Men are more likely than women to chat with friends over the phone or send text messages to stay in touch, but women now rely on social media and emails to update each other on what’s going on in their lives, rather than engaging in conversation.
The stats emerged in a study of 2,000 Brits commissioned by new smartphone calling app, FooTalk.
Agony aunt and relationship psychologist, Susan Quilliam said:
”The classic joke is that it’s the girls who are on the phone for hours.
”But actually now it’s guys who are becoming bigger fans of the phone conversation – particularly if they want to be in touch with friends and family who’ve moved abroad, and they’re absolutely right to want that.
“Hearing someone’s voice is a far richer experience than simply seeing words on screen. You get to not only learn more about what the other person’s thinking and feeling, but they get to learn more about you.
”Add to that the fact that calls are fully and instantly responsive, immediate and interactive. If you talk to someone on the phone, you’re fully focused on each other, minute to minute. It’s a way of connecting with someone and sharing their ordinary daily life – even if they’re far away.”

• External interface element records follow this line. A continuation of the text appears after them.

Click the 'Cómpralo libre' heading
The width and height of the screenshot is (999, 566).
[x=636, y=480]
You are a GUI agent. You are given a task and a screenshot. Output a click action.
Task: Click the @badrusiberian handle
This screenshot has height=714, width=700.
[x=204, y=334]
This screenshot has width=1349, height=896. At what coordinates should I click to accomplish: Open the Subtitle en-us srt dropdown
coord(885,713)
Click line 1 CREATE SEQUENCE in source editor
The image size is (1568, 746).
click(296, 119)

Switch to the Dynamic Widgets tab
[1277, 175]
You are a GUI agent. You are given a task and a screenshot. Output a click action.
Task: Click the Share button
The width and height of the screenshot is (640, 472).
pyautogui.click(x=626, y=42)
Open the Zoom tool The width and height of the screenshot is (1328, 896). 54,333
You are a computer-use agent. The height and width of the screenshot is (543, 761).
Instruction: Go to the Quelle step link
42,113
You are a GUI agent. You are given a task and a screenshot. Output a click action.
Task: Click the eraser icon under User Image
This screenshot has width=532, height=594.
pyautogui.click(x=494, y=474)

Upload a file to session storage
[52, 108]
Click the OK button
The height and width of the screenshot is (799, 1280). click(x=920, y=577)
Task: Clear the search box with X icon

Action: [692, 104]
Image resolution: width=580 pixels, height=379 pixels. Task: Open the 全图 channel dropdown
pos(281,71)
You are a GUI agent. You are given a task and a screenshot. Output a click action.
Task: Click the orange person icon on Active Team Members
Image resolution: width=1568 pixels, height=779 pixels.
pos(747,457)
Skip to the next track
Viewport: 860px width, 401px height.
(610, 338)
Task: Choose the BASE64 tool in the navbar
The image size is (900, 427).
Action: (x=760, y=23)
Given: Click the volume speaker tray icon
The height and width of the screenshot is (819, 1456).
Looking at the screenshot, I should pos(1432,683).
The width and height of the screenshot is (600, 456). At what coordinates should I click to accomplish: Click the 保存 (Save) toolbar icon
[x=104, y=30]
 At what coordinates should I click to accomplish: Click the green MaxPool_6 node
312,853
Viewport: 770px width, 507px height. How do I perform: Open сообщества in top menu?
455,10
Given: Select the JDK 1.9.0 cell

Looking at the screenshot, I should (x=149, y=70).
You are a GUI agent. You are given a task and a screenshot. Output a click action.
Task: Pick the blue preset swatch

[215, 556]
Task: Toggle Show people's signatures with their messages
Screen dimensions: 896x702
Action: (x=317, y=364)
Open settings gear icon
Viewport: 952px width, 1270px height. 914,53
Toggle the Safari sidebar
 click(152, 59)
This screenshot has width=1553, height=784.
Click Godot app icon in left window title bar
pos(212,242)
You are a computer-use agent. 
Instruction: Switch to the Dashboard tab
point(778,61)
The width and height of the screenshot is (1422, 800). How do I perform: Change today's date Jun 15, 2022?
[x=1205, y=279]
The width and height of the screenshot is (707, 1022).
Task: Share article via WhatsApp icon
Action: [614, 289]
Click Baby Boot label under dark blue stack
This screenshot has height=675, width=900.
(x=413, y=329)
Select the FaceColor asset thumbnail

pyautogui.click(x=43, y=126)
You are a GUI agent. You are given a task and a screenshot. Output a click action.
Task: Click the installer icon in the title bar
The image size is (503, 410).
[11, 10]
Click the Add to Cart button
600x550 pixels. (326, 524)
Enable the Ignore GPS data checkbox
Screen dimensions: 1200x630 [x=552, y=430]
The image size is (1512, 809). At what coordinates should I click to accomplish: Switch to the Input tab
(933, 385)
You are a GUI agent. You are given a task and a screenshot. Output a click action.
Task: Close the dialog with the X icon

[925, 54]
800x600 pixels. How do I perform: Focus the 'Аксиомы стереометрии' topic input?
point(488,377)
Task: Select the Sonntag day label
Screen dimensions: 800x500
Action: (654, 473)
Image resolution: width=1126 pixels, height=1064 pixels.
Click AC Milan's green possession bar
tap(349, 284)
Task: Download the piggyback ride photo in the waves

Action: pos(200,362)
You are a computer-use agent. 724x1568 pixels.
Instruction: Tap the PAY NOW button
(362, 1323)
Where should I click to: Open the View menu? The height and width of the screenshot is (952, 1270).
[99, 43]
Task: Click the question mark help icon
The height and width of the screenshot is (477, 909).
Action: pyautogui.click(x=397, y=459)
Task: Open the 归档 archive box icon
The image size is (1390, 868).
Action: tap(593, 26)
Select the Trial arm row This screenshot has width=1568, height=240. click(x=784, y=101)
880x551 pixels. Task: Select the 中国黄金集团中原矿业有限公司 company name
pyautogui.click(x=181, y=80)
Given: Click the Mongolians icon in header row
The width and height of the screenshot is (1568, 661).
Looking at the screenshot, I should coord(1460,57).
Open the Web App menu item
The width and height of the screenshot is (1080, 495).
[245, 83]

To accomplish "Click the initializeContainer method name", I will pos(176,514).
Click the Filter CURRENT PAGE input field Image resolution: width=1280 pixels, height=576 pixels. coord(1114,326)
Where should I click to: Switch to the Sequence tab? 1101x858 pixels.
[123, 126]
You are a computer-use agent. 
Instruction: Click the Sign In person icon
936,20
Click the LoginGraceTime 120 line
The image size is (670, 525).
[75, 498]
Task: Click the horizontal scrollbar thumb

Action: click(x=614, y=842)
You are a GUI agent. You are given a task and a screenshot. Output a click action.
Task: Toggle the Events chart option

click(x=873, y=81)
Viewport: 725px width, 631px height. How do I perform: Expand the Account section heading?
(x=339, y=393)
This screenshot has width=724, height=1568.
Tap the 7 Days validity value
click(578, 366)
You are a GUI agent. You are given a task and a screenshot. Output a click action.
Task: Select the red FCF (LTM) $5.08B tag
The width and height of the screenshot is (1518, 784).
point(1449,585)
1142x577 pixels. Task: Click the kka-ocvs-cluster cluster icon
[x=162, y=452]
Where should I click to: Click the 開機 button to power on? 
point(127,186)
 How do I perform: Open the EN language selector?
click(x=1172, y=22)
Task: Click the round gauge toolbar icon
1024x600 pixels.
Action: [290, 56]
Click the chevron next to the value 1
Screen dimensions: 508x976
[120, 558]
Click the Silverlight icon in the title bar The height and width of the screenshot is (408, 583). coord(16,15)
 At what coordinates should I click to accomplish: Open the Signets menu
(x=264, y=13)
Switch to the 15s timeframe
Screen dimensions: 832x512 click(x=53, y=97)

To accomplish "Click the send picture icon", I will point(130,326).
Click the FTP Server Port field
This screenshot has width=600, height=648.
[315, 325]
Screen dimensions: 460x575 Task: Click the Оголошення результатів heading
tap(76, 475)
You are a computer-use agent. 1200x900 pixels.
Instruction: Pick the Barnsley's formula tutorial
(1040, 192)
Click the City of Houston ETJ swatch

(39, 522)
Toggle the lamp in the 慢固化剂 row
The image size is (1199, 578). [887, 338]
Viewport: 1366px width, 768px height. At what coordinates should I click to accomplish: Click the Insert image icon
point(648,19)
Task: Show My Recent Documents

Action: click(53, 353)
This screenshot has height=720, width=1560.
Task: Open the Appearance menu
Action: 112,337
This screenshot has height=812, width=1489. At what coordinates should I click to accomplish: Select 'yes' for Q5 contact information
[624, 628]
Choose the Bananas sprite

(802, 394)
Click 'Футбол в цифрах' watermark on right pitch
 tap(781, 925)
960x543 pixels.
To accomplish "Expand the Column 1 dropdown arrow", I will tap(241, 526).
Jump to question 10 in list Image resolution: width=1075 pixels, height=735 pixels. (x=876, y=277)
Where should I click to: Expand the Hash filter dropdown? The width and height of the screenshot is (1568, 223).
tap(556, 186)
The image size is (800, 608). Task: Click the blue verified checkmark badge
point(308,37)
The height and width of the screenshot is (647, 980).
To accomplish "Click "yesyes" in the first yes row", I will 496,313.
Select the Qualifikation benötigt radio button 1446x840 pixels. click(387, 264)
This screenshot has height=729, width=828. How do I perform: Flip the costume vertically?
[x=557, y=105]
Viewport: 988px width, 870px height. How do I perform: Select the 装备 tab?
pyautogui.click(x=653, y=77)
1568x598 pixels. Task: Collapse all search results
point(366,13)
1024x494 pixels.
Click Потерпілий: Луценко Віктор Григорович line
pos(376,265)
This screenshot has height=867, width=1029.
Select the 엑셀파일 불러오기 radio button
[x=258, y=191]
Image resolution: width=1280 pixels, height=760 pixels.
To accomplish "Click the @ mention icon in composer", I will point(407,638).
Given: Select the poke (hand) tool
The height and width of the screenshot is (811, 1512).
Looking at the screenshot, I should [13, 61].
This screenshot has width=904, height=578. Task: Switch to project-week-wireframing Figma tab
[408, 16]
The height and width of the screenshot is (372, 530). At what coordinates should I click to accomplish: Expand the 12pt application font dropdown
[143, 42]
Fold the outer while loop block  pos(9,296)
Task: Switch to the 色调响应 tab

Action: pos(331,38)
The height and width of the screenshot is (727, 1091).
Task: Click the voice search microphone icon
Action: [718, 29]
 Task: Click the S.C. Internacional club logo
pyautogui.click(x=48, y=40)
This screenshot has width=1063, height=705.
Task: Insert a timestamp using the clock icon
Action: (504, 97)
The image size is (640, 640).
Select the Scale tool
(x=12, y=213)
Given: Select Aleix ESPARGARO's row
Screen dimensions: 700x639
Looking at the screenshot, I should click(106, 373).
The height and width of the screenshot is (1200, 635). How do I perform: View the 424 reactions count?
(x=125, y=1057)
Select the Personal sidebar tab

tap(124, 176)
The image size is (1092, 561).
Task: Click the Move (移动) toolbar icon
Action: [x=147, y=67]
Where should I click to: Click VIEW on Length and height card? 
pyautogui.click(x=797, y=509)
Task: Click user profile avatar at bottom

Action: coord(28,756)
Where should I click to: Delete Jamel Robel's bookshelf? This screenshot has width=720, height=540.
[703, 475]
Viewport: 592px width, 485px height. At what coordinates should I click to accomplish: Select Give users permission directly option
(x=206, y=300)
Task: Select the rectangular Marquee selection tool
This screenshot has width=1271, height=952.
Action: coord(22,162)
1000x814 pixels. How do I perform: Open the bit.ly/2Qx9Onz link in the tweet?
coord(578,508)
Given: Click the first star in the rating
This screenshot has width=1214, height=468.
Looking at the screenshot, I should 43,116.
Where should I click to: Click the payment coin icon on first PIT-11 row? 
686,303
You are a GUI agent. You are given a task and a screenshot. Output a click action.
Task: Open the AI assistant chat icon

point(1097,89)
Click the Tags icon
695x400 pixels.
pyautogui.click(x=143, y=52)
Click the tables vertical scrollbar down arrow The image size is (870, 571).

The study also looked in depth at how we speak to friends and relatives living overseas- seven in ten Brits now know someone who is living outside of the UK, with Australia, the USA and Canada the most common.
One in ten Brits even say they know people in at least five different countries across the world, and while women make an average of just one call to friends abroad each week, lasting 22 minutes, men will reach 40 minutes, speaking to two of their friends overseas.
Females will send around five text messages to pals abroad each week, while men send eight.
More than a third of men even admitted they have friends living abroad who they speak to more than people they know in the UK.
Researchers also found that 44% of Brits admit they sometimes avoid talking to their friends and relatives abroad because of the high call charges, while a further 12% hate having to arrange a time to video call or phone to fit in around personal schedules and time differences.
Social networking sites have also led to 36% of people getting back in touch with people who have moved abroad, after thinking they would never speak to them again.
Graeme Hutchison, former sales and marketing chief and founding management team member of Virgin Mobile, who is co-founder of FooTalk said:
”We know that people are travelling the world more than ever and international borders are no barrier to staying in touch. However soaring call rates, inaccessibility and difficulty of use of alternatives are.
”Facebook and Twitter might keep you abreast of your friends’ lives but there’s always more to be had from a conversation – even if the other person is in a different country.”
Nine in ten Brits reckon it’s easier than ever to contact friends and family living abroad, with email named as the most popular way to stay in touch, followed by social networking sites and phone calls.
Text messaging, letters, video calls and instant messaging were listed as other ways to keep up with foreign friends.